= Pancha Kavyas =

The Pancha Kavyas are a traditional group of works regarded as among the major achievements of classical Telugu literature. The expression, literally referring to five kavyas, does not appear to have denoted an entirely fixed canon. P. T. Raju's survey of Telugu literature names Allasani Peddana's Svarochisha Manu Sambhavam, Krishnadevaraya's Amuktamalyada, Ramarajabhushanudu's Vasucharitram, Srinatha's Sringara Naishadham and Tenali Ramakrishna's Panduranga Mahatmyam as the five, but records other traditions in which works by Pingali Surana or Chemakura Venkata Kavi take a place in the group. G. V. Sitapati likewise notes variations in the enumeration, including Kalapurnodayam and Vijaya Vilasam.

The following are the Telugu Pancha Kaavyas, the five great books of Telugu literature.

- Amuktamaalyada - Krishnadevaraya, 16th-century king-poet and patron of Telugu literature.

- Manu Charitra or Swaarochisha Manu Sambhavam - Allasani Peddana, a poet in the court of Krishnadevaraya.
- Panduranga Maahaatmyam - Tenali Ramakrishna, a poet in the court of Krishnadevaraya. Later literary histories qualify this traditional court association. Sitapati considered Panduranga Mahatmyam probably to have been composed after Krishnadevaraya's death, when Ramakrishna was living at the court of Rama Raya. Chenchiah and Bhujanga Rao similarly observed that Tenali Ramakrishna, Ramarajabhushana and Pingali Surana, though traditionally counted among Krishnadevaraya's celebrated poets, did not write during his reign.
- Vasu Charitra - Ramarajabhushanudu, a poet in the court of late 16th-century king Tirumala Deva Raya, son-in-law of Krishnadevaraya.
- Vijaya Vilaasamu - Chemakura Venkata Kavi, a poet in the court of the early 17th-century Raghunatha Nayak.

== Literary tradition ==
Seen across time, the works gathered under the name Pancha Kavyas do not belong to one court or even to one generation. One strand begins before the celebrated literary circle of Krishnadevaraya, with Srinatha's Sringara Naishadham. Raju includes it among the five principal Telugu kavyas, while both Raju and Sitapati record alternatives to other members of the group. The expression is therefore better understood as a traditional literary canon whose boundaries differed among scholars rather than as an immutable list of five titles.

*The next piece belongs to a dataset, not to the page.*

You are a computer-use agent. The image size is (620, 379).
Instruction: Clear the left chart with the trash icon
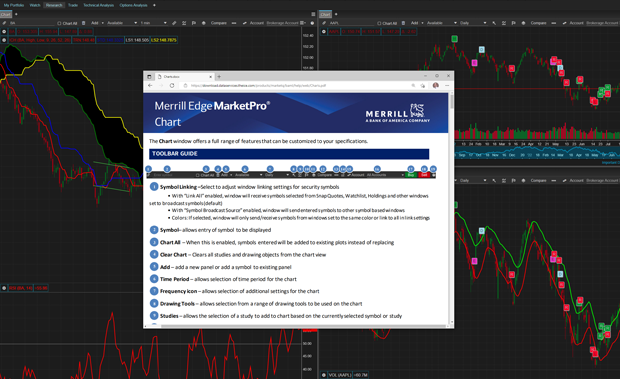[x=83, y=23]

The great flowering of the prabandha tradition under Krishnadevaraya nevertheless lies near the centre of that history. Allasani Peddana's Manucharitramu, or Svarochisha Manu Sambhavam, develops an episode concerning Svarochisha Manu into an independent Telugu poem. Peddana was closely associated with Krishnadevaraya: the modern Murty Classical Library edition describes the emperor as his patron and close friend. The king was himself a poet. Krishnadevaraya, who ruled from 1509 to 1529, composed Amuktamalyada, a classical Telugu work centred on the Sri Vaishnava story of Goda and Vishnuchitta; modern scholarship continues to treat the poem as the emperor-poet's major literary work.

The literary world represented by the later works extends beyond Krishnadevaraya's lifetime. Bhattumurti, better known as Ramarajabhushana, received his honorific name through his association with Rama Raya. His Vasucharitra expands an episode of the Mahabharata into six cantos telling of Vasu and Girika. Sitapati particularly notes the poem's elaborate construction and command of language, while the older account preserved by Sonti Venkata Suryanarayana Rao places the poet under the subsequent patronage of Tirumala Raya.

Tenali Ramakrishna occupies a similar border between court tradition and later chronology. He has long been remembered as one of the poets gathered around Krishnadevaraya, yet early literary historians already warned against treating the familiar list of eight court poets as a literal record of contemporaries. Sitapati places the composition of Ramakrishna's Panduranga Mahatmyam after the emperor's death and during the poet's residence at Rama Raya's court. The poem draws its central religious setting from the tradition of Panduranga at Pandharpur and became the work for which Ramakrishna was chiefly recognised as a serious literary poet.

The story reaches still farther south with Chemakura Venkata Kavi. Telugu literary culture continued to flourish in the courts of the Nayaks of Thanjavur, where Venkata Kavi was associated with Raghunatha Nayak. An account of the southern school published by the Andhra Historical Research Society describes Vijaya Vilasamu as his celebrated prabandha and states that it was dedicated to Raghunatha. Sitapati dates its composition probably to about 1630 and records the judgement of scholars who considered it worthy of a place among the Telugu panchamahakavyas. Its appearance in some enumerations, beside alternatives such as Srinatha's Sringara Naishadham and Pingali Surana's Kalapurnodayam, is part of the long history by which the idea of five exemplary Telugu kavyas was transmitted and redefined.